(Collected data)
▽

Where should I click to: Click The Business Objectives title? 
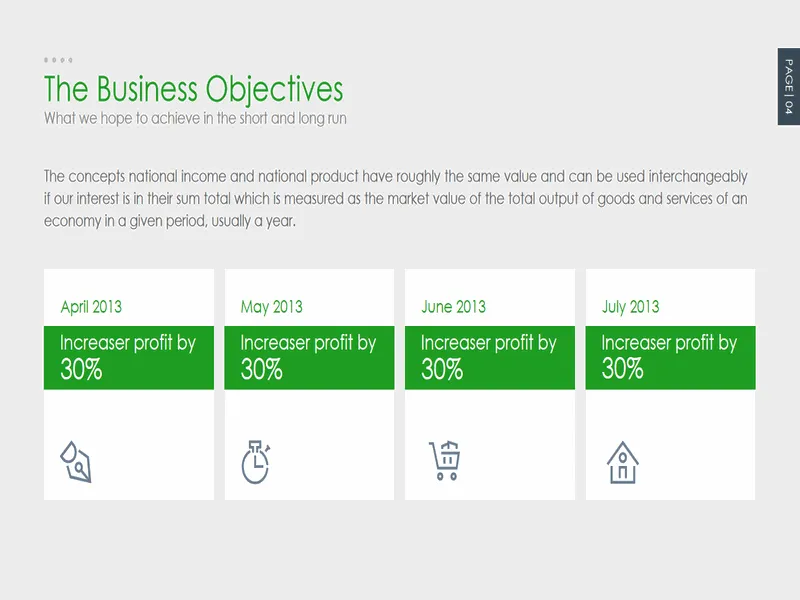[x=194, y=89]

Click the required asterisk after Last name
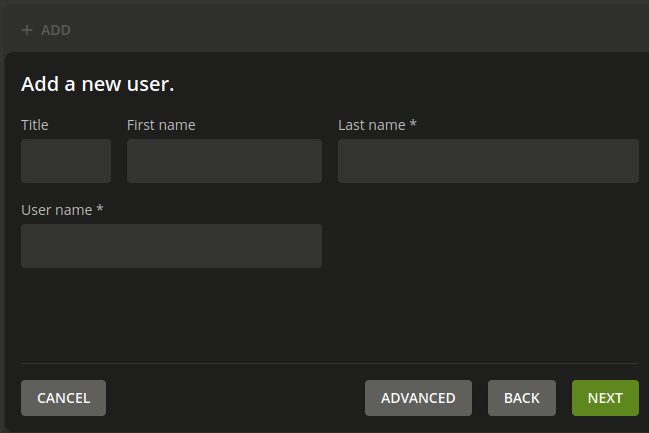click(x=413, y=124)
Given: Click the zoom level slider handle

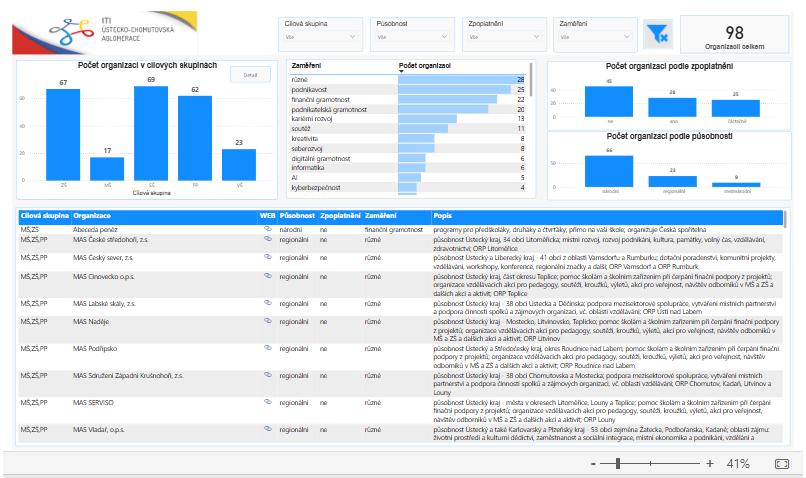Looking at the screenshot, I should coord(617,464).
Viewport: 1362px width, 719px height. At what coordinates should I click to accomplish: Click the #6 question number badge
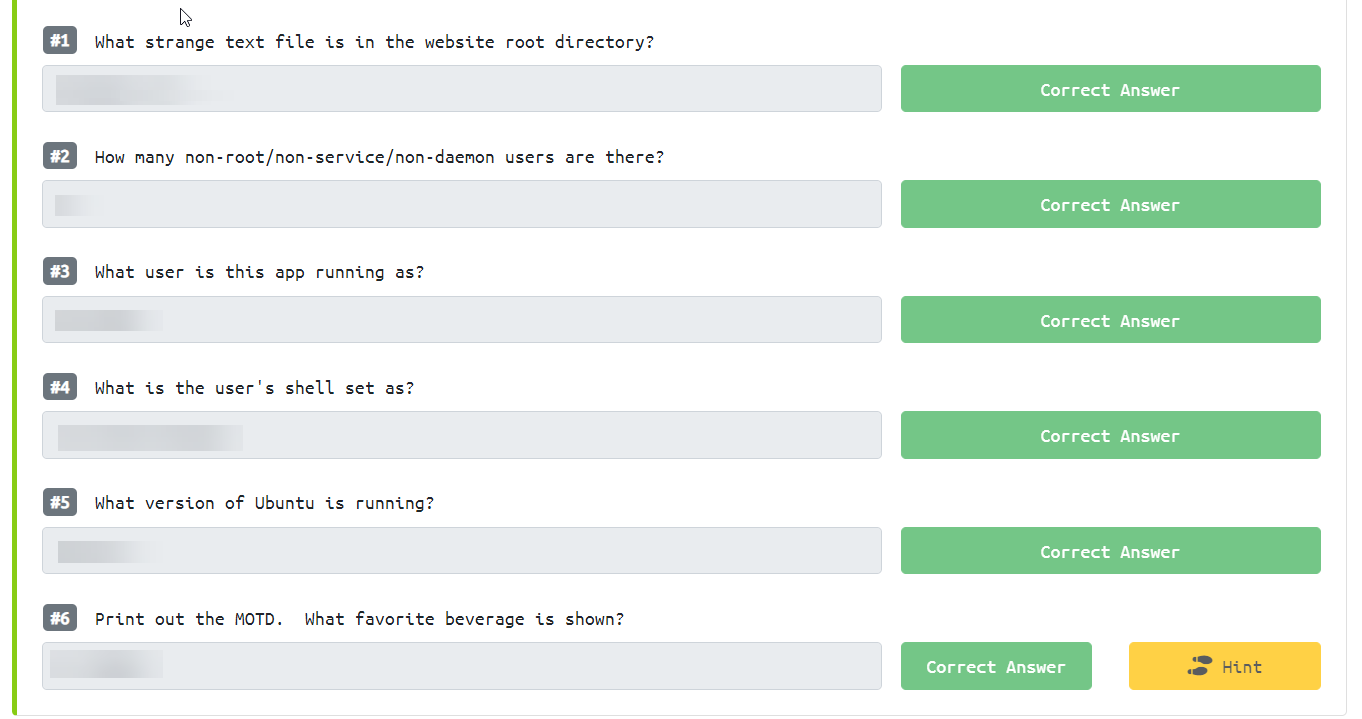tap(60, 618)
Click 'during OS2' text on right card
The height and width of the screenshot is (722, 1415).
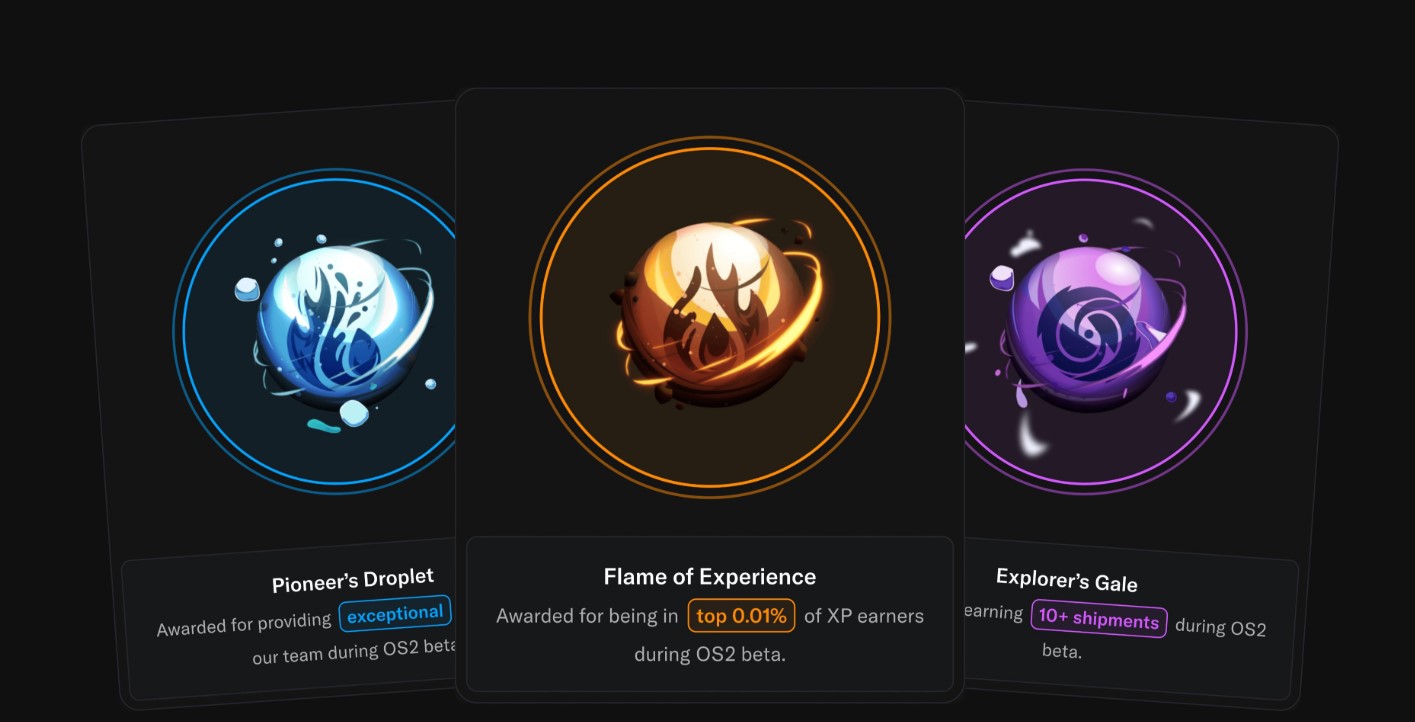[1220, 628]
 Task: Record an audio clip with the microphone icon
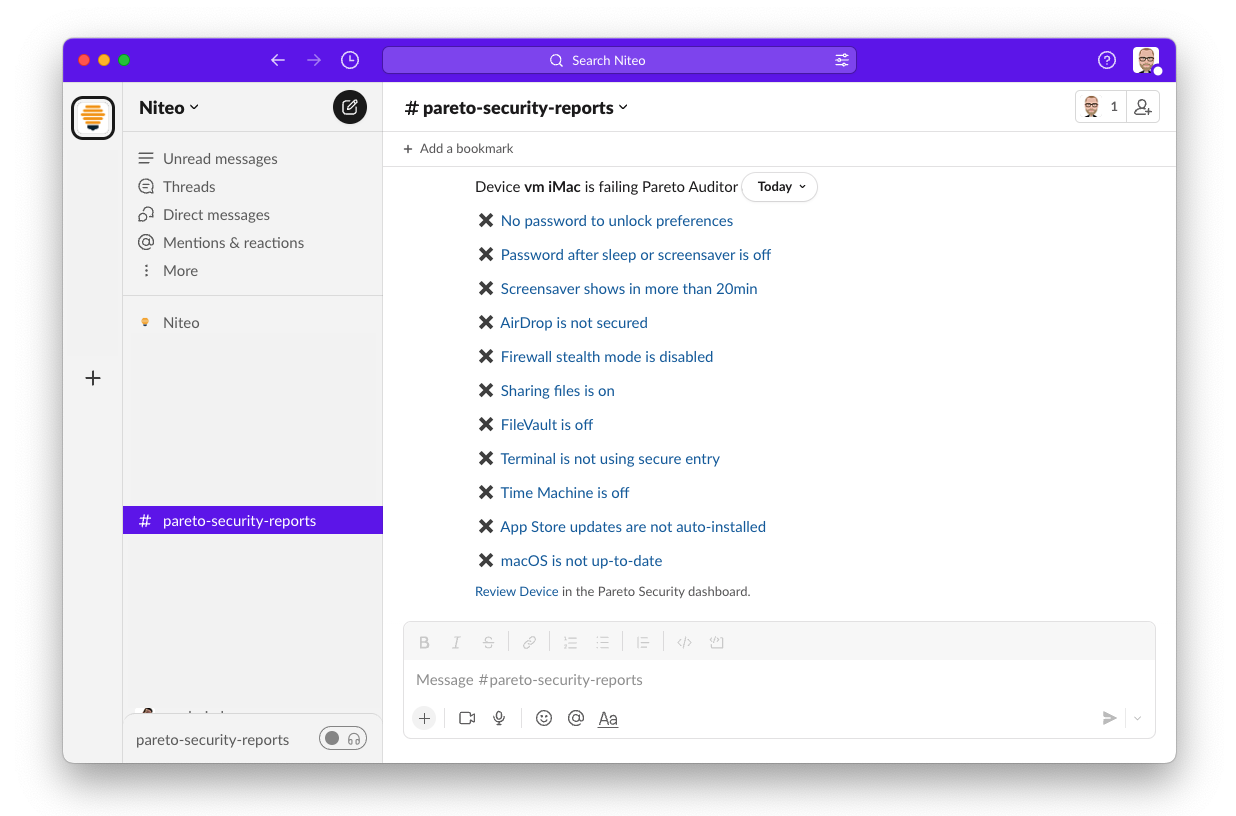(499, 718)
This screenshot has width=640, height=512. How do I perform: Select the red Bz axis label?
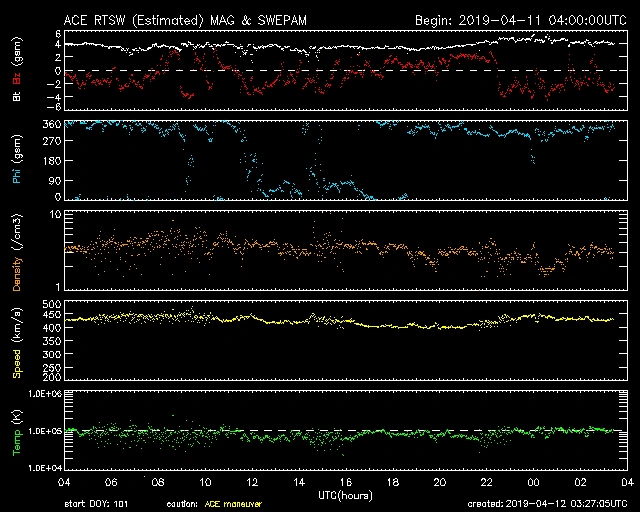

△

Pictures must not appear in the copy, and every record must be restated word for word.

Your solution:
Where should I click to: Click The Business Objectives title? 
[x=194, y=89]

Click the required asterisk after Last name
click(x=413, y=124)
Given: Click the zoom level slider handle

Looking at the screenshot, I should coord(617,464).
Viewport: 1362px width, 719px height. At what coordinates should I click to accomplish: Click the #6 question number badge
tap(60, 618)
Click 'during OS2' text on right card
The height and width of the screenshot is (722, 1415).
[1220, 628]
 Task: Record an audio clip with the microphone icon
(499, 718)
This screenshot has width=640, height=512. How do I perform: Select the red Bz axis label?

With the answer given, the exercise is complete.